Community exists wherever you can commune with people, and will thrive where there is effort from all its members. Physical community is again on the upswing, and will continue to grow in importance as long as we teach our children to value it. The added bonus of online communites helps keep us connected outside the physical. The kids will play in both spheres, learning both new ways to divide people into groups, and that the divisions are in and of themselves baseless in the long run, and hopefully this will cut down on finger pointing and bolster their courage when the call to defend is heard. They will celebrate all and no holidays, edging back towards holidays based on the seasons and solstices, as political correctness does one good thing and removes Christian bias from the classroom. People will still drift together and apart as they grow older, but the online community will keep the drift apart from going too far. We will speak with smiles and tears and cringes and tentative embraces, as we always have when language is not shared in common. We will always be tribal, but the boundaries will overlap like a big, global Venn diagram. This blurring of local and global will allow both compassion and selfishness to be more evenly spread through both.

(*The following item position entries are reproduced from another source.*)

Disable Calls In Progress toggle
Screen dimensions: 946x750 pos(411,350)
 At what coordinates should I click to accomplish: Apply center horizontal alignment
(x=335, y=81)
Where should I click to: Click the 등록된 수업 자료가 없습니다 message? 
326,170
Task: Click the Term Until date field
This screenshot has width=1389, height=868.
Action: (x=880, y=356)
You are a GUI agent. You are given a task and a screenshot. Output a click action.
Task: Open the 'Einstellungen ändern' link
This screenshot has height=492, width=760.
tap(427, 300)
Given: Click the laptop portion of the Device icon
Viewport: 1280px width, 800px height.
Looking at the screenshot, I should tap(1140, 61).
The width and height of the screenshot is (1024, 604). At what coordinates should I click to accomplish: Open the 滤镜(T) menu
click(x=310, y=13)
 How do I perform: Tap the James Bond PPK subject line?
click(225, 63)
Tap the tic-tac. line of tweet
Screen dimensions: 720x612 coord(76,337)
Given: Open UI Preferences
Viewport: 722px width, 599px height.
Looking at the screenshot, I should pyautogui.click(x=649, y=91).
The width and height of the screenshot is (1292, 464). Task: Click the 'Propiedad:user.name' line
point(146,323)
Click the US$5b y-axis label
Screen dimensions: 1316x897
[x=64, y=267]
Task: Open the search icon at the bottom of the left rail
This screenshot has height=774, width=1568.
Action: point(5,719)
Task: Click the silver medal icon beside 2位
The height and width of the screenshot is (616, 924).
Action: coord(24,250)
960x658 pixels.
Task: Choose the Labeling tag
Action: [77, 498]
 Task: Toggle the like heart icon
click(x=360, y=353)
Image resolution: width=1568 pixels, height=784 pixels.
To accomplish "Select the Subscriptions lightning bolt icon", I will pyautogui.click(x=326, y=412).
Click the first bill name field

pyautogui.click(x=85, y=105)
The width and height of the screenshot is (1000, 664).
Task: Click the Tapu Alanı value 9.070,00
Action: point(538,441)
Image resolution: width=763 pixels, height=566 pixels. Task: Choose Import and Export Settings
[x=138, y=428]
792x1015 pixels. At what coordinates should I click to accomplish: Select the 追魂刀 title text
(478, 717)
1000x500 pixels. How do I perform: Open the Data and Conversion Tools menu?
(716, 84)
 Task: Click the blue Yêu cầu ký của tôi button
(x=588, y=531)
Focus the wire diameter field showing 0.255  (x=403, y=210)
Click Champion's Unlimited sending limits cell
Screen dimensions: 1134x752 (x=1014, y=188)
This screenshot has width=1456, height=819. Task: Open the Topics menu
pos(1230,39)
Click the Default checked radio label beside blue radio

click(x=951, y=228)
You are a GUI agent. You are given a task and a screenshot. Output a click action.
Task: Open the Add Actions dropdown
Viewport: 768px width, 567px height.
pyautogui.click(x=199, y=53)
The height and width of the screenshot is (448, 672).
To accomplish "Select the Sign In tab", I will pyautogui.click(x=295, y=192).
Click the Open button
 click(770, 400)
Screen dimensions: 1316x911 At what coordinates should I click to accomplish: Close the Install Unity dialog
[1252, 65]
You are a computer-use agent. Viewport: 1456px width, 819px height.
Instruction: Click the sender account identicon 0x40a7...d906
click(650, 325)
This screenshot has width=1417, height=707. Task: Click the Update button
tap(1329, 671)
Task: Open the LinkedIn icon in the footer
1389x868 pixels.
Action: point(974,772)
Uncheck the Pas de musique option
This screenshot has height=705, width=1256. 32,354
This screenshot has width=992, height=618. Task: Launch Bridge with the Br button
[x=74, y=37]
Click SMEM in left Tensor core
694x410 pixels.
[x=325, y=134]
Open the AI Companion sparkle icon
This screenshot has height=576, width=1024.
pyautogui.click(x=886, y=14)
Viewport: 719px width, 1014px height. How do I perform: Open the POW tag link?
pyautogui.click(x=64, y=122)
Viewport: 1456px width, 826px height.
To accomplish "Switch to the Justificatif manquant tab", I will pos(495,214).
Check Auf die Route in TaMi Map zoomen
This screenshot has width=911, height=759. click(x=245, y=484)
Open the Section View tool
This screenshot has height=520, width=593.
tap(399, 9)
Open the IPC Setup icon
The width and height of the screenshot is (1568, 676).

A renewed focus on things seasonal will teach us all to value both life and death, human and otherwise.
Or, at least this is how I'd answer when feeling optimistic.
These are the doubts. But I hold out hope; there may be a way. We may figure it out. I think we have it in us.
posted by Moonpuddle @ 19 06 2002 10:21 PM PST
(damn. the karma links are too close to the comments link. didn't mean to subtract any points ... i had a comment, too ... er. no time, now.)